Il faut convenir, d’ailleurs, que, en entrant ouvertement dans la carrière dès les premiers pas de l’invasion et en lavant immédiatement dans le sang de l’envahisseur l’outrage fait à la patrie, une nation donnera toujours une idée plus naturelle et tout à la fois plus saisissante et plus noble de son caractère et de sa grandeur morale.

Tels sont le pour et le contre du procédé défensif que nous venons d’exposer. Passons maintenant aux conditions et aux circonstances qui le favorisent.

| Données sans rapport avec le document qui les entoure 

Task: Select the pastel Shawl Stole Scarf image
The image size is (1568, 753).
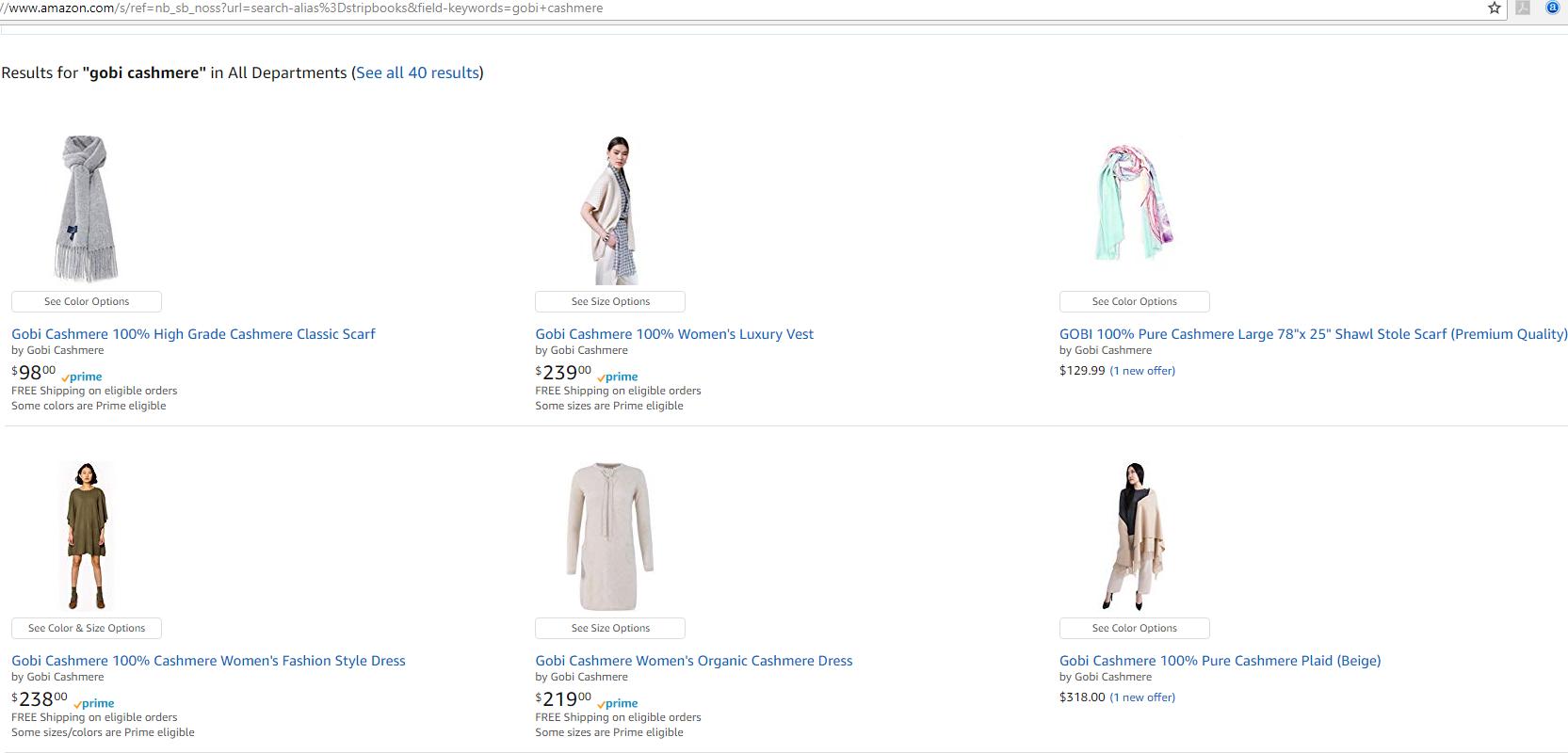Action: pyautogui.click(x=1134, y=203)
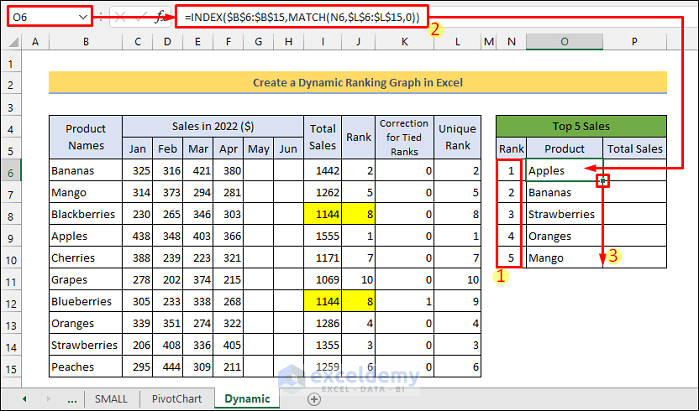Click inside the formula bar text
The width and height of the screenshot is (699, 411).
(x=300, y=17)
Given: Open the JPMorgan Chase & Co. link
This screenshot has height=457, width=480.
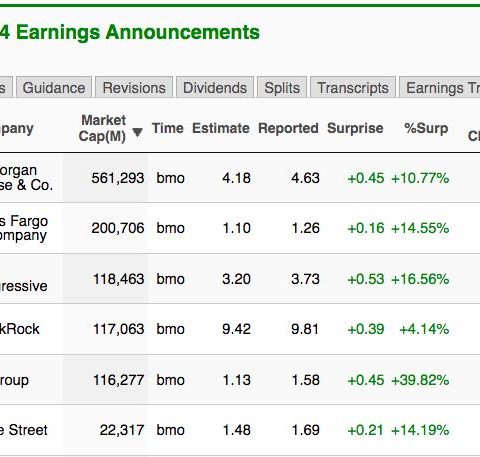Looking at the screenshot, I should [x=26, y=178].
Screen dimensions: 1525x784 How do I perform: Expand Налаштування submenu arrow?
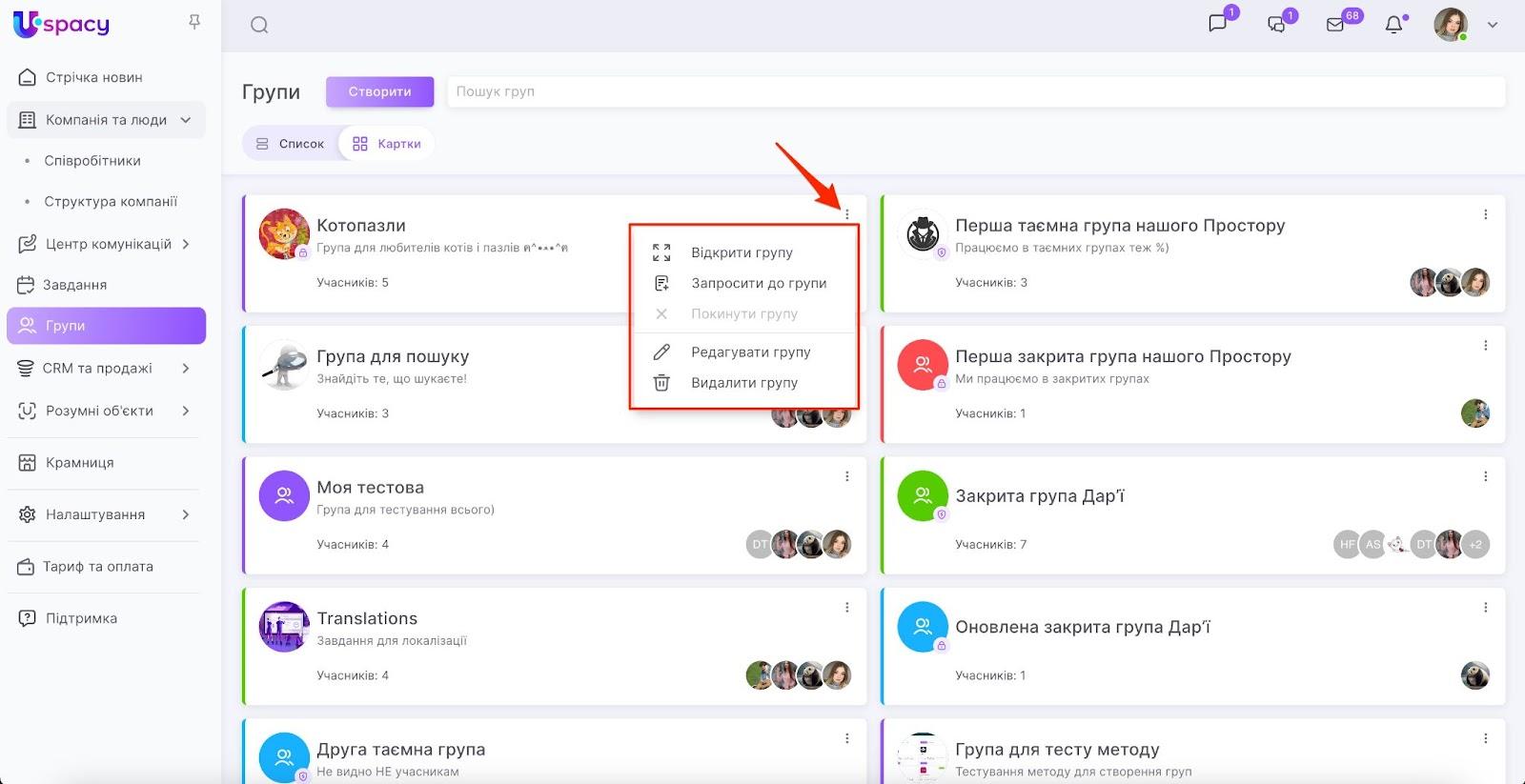tap(186, 514)
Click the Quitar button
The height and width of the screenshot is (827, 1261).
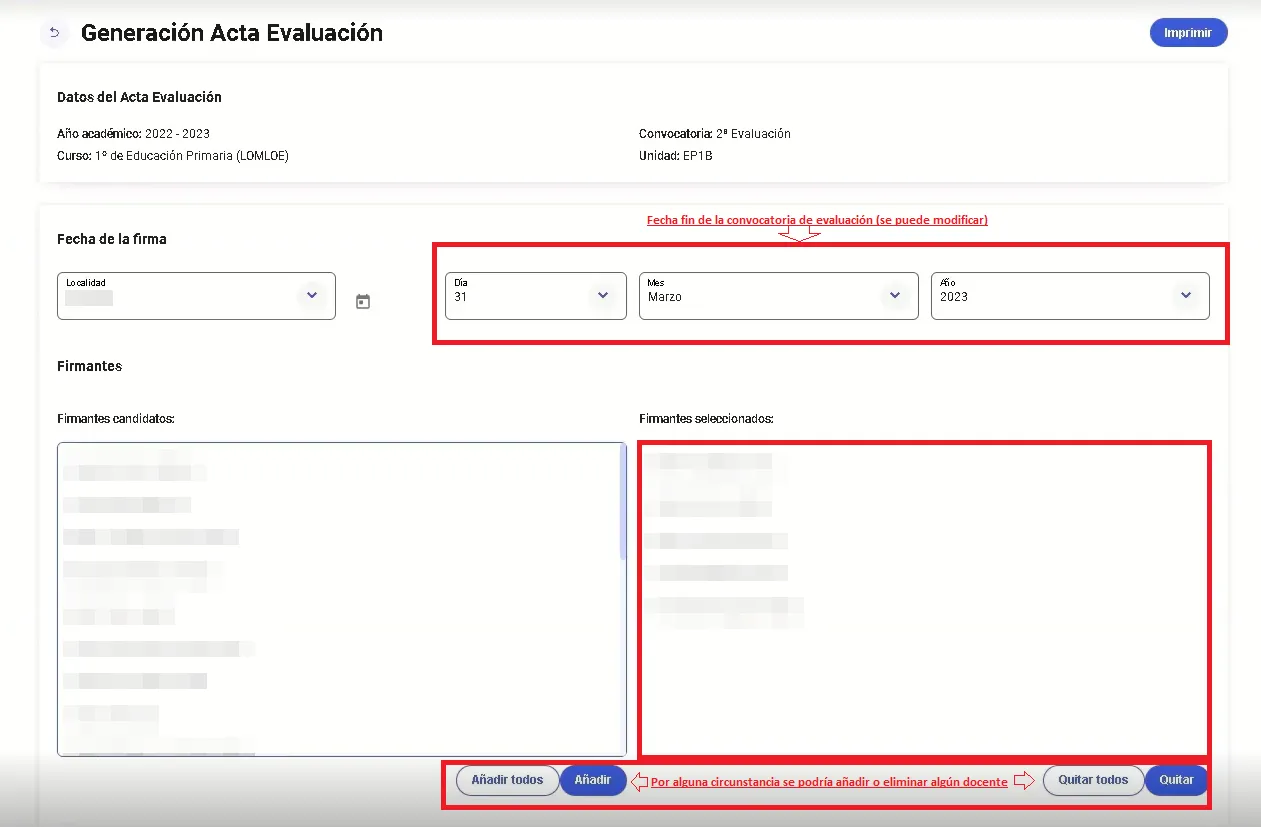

Une grande surface de territoire ou, du moins, une grande longueur de ligne de retraite, telle est la condition foncière capitale. On comprend, en effet, que quelques journées de marche ne sauraient affaiblir sensiblement l’envahisseur. En 1812, à Witepsk, le centre de l’armée de Bonaparte était de 250 000 hommes ; à Smolensk il en comptait encore 182 000, et ce n’est qu’à Borodino (la Moskowa) que cet effectif étant descendu à 120 000 se trouva égaler celui de l’armée russe. Or Borodino est situé à 90 milles (666 kilomètres) de la frontière, et ce fut à Moscou seulement que l’effectif des Français devint sensiblement inférieur à celui des Russes. La fortune des deux armées changea dès lors, et la victoire même que Bonaparte remporta à Malojaroslawitz fut impuissante à rétablir l’équilibre perdu.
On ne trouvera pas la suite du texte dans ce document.